───── PROVIDED RECORDS

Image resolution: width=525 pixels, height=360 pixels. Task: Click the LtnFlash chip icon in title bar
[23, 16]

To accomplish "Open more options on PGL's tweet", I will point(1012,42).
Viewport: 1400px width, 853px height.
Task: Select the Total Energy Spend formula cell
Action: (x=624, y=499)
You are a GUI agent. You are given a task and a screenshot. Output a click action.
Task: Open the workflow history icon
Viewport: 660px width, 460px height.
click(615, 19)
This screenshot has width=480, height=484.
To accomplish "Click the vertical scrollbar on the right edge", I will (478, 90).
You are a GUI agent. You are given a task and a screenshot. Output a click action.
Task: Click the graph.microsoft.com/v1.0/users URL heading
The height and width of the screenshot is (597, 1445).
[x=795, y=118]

──────────

- _WHAT NEEDS TO BE DONE_:
Every record must appear in the answer exactly as it does above.

- _TASK OUTPUT_:
Image resolution: width=525 pixels, height=360 pixels. Task: Click the LtnFlash chip icon in title bar
[23, 16]

To accomplish "Open more options on PGL's tweet", I will point(1012,42).
Viewport: 1400px width, 853px height.
Task: Select the Total Energy Spend formula cell
Action: (x=624, y=499)
You are a GUI agent. You are given a task and a screenshot. Output a click action.
Task: Open the workflow history icon
Viewport: 660px width, 460px height.
click(615, 19)
This screenshot has width=480, height=484.
To accomplish "Click the vertical scrollbar on the right edge", I will (478, 90).
You are a GUI agent. You are given a task and a screenshot. Output a click action.
Task: Click the graph.microsoft.com/v1.0/users URL heading
The height and width of the screenshot is (597, 1445).
[x=795, y=118]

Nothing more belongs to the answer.